GIVEN INFORMATION:

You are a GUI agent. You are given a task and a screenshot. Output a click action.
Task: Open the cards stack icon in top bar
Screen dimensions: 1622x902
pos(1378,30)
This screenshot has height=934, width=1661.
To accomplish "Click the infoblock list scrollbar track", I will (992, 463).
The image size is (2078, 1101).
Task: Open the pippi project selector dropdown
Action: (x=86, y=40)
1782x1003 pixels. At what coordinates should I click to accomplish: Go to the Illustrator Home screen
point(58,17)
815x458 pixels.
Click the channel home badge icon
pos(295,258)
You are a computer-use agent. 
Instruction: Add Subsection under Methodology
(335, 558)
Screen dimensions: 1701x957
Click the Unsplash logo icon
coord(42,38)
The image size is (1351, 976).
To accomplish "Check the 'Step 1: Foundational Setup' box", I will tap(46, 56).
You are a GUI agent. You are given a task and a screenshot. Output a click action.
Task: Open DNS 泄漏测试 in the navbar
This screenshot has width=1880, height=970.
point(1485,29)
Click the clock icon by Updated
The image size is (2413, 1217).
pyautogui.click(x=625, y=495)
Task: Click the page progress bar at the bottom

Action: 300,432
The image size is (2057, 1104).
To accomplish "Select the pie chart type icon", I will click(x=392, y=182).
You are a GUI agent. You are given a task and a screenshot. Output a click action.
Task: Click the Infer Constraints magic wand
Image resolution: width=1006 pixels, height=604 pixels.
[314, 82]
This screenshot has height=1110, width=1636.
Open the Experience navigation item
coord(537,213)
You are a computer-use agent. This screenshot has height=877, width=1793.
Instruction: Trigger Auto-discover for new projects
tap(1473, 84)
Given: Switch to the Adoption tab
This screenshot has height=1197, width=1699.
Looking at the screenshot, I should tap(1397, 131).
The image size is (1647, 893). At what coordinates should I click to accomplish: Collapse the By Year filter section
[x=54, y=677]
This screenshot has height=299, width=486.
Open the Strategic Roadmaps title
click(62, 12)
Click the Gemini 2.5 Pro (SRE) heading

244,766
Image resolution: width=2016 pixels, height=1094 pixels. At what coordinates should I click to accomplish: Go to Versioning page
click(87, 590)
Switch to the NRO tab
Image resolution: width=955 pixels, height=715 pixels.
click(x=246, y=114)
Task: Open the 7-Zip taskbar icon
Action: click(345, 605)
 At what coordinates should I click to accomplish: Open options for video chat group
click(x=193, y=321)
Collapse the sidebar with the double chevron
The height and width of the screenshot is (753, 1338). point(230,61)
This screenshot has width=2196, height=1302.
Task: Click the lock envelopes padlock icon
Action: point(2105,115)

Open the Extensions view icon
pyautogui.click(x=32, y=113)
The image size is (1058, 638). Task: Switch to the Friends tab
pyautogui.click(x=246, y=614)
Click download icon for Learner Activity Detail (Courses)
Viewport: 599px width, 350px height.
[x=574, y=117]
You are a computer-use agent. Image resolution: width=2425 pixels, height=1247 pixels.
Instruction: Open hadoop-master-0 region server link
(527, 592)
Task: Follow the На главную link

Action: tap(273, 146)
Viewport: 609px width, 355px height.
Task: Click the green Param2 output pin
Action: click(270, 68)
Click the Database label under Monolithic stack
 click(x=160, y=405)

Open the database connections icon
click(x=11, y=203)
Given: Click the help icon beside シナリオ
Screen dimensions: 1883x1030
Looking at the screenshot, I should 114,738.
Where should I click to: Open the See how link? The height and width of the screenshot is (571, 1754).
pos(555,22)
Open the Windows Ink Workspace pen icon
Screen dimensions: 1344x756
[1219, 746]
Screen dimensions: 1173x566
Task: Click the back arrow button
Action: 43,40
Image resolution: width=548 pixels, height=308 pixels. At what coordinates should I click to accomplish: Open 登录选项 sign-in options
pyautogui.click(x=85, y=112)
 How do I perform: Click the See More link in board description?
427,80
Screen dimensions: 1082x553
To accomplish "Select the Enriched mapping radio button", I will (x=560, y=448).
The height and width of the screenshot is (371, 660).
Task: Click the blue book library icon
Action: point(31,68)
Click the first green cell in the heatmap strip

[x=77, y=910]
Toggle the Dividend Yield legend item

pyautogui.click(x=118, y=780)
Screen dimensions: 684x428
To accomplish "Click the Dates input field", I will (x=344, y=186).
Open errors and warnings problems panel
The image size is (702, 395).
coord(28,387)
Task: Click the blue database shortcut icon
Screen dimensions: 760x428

YOUR ASSIGNMENT:
Every entry above should come back exactly as written.

ANSWER SPACE:
You are a GUI agent. You are given a task and a screenshot. Output a click action.
Task: Open the cards stack icon in top bar
Screen dimensions: 1622x902
pos(1378,30)
This screenshot has height=934, width=1661.
To accomplish "Click the infoblock list scrollbar track", I will (992, 463).
The image size is (2078, 1101).
Task: Open the pippi project selector dropdown
Action: (x=86, y=40)
1782x1003 pixels. At what coordinates should I click to accomplish: Go to the Illustrator Home screen
point(58,17)
815x458 pixels.
Click the channel home badge icon
pos(295,258)
You are a computer-use agent. 
Instruction: Add Subsection under Methodology
(335, 558)
Screen dimensions: 1701x957
Click the Unsplash logo icon
coord(42,38)
The image size is (1351, 976).
To accomplish "Check the 'Step 1: Foundational Setup' box", I will tap(46, 56).
You are a GUI agent. You are given a task and a screenshot. Output a click action.
Task: Open DNS 泄漏测试 in the navbar
This screenshot has width=1880, height=970.
point(1485,29)
Click the clock icon by Updated
The image size is (2413, 1217).
pyautogui.click(x=625, y=495)
Task: Click the page progress bar at the bottom

Action: 300,432
The image size is (2057, 1104).
To accomplish "Select the pie chart type icon", I will click(x=392, y=182).
You are a GUI agent. You are given a task and a screenshot. Output a click action.
Task: Click the Infer Constraints magic wand
Image resolution: width=1006 pixels, height=604 pixels.
[314, 82]
This screenshot has height=1110, width=1636.
Open the Experience navigation item
coord(537,213)
You are a computer-use agent. This screenshot has height=877, width=1793.
Instruction: Trigger Auto-discover for new projects
tap(1473, 84)
Given: Switch to the Adoption tab
This screenshot has height=1197, width=1699.
Looking at the screenshot, I should tap(1397, 131).
The image size is (1647, 893). At what coordinates should I click to accomplish: Collapse the By Year filter section
[x=54, y=677]
This screenshot has height=299, width=486.
Open the Strategic Roadmaps title
click(62, 12)
Click the Gemini 2.5 Pro (SRE) heading

244,766
Image resolution: width=2016 pixels, height=1094 pixels. At what coordinates should I click to accomplish: Go to Versioning page
click(87, 590)
Switch to the NRO tab
Image resolution: width=955 pixels, height=715 pixels.
click(x=246, y=114)
Task: Open the 7-Zip taskbar icon
Action: click(345, 605)
 At what coordinates should I click to accomplish: Open options for video chat group
click(x=193, y=321)
Collapse the sidebar with the double chevron
The height and width of the screenshot is (753, 1338). point(230,61)
This screenshot has width=2196, height=1302.
Task: Click the lock envelopes padlock icon
Action: point(2105,115)

Open the Extensions view icon
pyautogui.click(x=32, y=113)
The image size is (1058, 638). Task: Switch to the Friends tab
pyautogui.click(x=246, y=614)
Click download icon for Learner Activity Detail (Courses)
Viewport: 599px width, 350px height.
[x=574, y=117]
You are a computer-use agent. Image resolution: width=2425 pixels, height=1247 pixels.
Instruction: Open hadoop-master-0 region server link
(527, 592)
Task: Follow the На главную link

Action: tap(273, 146)
Viewport: 609px width, 355px height.
Task: Click the green Param2 output pin
Action: click(270, 68)
Click the Database label under Monolithic stack
 click(x=160, y=405)

Open the database connections icon
click(x=11, y=203)
Given: Click the help icon beside シナリオ
Screen dimensions: 1883x1030
Looking at the screenshot, I should 114,738.
Where should I click to: Open the See how link? The height and width of the screenshot is (571, 1754).
pos(555,22)
Open the Windows Ink Workspace pen icon
Screen dimensions: 1344x756
[1219, 746]
Screen dimensions: 1173x566
Task: Click the back arrow button
Action: 43,40
Image resolution: width=548 pixels, height=308 pixels. At what coordinates should I click to accomplish: Open 登录选项 sign-in options
pyautogui.click(x=85, y=112)
 How do I perform: Click the See More link in board description?
427,80
Screen dimensions: 1082x553
To accomplish "Select the Enriched mapping radio button", I will (x=560, y=448).
The height and width of the screenshot is (371, 660).
Task: Click the blue book library icon
Action: point(31,68)
Click the first green cell in the heatmap strip

[x=77, y=910]
Toggle the Dividend Yield legend item

pyautogui.click(x=118, y=780)
Screen dimensions: 684x428
To accomplish "Click the Dates input field", I will (x=344, y=186).
Open errors and warnings problems panel
The image size is (702, 395).
coord(28,387)
Task: Click the blue database shortcut icon
Screen dimensions: 760x428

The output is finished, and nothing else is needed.